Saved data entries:
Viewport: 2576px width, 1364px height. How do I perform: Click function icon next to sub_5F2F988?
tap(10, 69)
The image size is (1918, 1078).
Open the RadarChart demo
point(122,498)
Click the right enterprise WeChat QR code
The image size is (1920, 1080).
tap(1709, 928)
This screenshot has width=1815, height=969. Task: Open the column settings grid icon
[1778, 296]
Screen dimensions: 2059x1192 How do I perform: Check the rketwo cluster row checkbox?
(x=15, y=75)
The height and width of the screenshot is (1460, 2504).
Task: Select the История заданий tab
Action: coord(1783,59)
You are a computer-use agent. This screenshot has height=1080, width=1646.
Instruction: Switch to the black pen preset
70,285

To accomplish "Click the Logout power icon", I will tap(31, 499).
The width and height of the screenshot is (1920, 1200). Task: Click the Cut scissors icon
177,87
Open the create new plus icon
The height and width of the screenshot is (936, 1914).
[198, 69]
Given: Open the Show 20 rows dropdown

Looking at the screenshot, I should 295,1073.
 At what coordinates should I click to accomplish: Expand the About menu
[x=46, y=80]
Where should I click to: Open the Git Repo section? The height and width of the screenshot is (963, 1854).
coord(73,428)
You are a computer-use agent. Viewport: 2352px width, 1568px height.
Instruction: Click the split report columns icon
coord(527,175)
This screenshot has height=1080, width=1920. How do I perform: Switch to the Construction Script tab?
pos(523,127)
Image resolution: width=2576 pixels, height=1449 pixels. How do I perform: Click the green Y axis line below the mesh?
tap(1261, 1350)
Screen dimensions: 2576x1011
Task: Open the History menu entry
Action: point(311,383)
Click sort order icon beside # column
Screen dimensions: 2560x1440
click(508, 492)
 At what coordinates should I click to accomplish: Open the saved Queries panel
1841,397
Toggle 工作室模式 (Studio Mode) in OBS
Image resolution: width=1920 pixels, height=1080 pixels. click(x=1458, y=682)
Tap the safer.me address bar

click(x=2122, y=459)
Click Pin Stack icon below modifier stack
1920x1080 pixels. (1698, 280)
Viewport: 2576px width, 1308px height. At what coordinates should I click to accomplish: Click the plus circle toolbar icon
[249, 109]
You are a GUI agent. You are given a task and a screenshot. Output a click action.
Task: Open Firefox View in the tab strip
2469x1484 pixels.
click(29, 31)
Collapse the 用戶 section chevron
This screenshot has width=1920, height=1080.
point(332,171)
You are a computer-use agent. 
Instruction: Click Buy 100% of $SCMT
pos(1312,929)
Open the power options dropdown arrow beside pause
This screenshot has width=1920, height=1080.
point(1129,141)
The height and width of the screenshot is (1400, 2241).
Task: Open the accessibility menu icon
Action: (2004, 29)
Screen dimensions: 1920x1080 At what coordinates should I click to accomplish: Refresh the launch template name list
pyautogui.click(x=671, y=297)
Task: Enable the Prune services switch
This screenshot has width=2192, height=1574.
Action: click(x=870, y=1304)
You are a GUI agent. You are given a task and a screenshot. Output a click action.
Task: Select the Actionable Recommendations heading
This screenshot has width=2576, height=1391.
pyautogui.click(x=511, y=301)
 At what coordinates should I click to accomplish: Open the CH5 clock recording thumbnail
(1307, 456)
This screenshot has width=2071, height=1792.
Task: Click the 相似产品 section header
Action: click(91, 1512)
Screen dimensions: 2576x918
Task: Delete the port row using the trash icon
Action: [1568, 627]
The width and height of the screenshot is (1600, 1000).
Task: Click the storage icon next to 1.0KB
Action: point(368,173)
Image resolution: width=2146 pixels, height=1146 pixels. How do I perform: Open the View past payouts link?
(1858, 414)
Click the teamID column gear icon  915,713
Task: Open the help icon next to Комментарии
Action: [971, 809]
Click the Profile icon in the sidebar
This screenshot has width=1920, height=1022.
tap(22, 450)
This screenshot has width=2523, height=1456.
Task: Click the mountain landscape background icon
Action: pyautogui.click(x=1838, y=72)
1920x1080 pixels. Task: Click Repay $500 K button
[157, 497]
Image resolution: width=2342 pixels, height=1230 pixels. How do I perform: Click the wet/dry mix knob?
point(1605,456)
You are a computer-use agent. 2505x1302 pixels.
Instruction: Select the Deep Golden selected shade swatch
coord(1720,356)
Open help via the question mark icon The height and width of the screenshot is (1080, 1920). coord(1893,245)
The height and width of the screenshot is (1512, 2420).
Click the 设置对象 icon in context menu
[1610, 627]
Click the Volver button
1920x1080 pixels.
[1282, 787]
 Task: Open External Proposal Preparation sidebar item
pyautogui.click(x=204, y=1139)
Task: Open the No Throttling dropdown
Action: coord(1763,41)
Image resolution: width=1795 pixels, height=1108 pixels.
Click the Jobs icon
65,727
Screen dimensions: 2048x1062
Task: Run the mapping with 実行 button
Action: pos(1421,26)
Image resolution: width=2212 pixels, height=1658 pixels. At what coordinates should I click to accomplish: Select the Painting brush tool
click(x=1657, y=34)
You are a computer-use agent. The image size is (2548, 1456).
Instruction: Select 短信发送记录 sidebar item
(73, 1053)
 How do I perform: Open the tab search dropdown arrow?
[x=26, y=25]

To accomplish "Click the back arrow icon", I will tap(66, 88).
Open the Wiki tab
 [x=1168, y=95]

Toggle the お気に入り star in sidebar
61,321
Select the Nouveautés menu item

REQUIRED ACTION
Your task is to restate, word for word, only those lines above that fall between the line holding "Image resolution: width=2576" and the line holding "Task: Enable the Prune services switch", inclusive.

RESPONSE TO THE EXERCISE
Image resolution: width=2576 pixels, height=1449 pixels. How do I perform: Click the green Y axis line below the mesh?
tap(1261, 1350)
Screen dimensions: 2576x1011
Task: Open the History menu entry
Action: point(311,383)
Click sort order icon beside # column
Screen dimensions: 2560x1440
click(508, 492)
 At what coordinates should I click to accomplish: Open the saved Queries panel
1841,397
Toggle 工作室模式 (Studio Mode) in OBS
Image resolution: width=1920 pixels, height=1080 pixels. click(x=1458, y=682)
Tap the safer.me address bar

click(x=2122, y=459)
Click Pin Stack icon below modifier stack
1920x1080 pixels. (1698, 280)
Viewport: 2576px width, 1308px height. At what coordinates should I click to accomplish: Click the plus circle toolbar icon
[249, 109]
You are a GUI agent. You are given a task and a screenshot. Output a click action.
Task: Open Firefox View in the tab strip
2469x1484 pixels.
click(29, 31)
Collapse the 用戶 section chevron
This screenshot has width=1920, height=1080.
point(332,171)
You are a computer-use agent. 
Instruction: Click Buy 100% of $SCMT
pos(1312,929)
Open the power options dropdown arrow beside pause
This screenshot has width=1920, height=1080.
point(1129,141)
The height and width of the screenshot is (1400, 2241).
Task: Open the accessibility menu icon
Action: (2004, 29)
Screen dimensions: 1920x1080 At what coordinates should I click to accomplish: Refresh the launch template name list
pyautogui.click(x=671, y=297)
Task: Enable the Prune services switch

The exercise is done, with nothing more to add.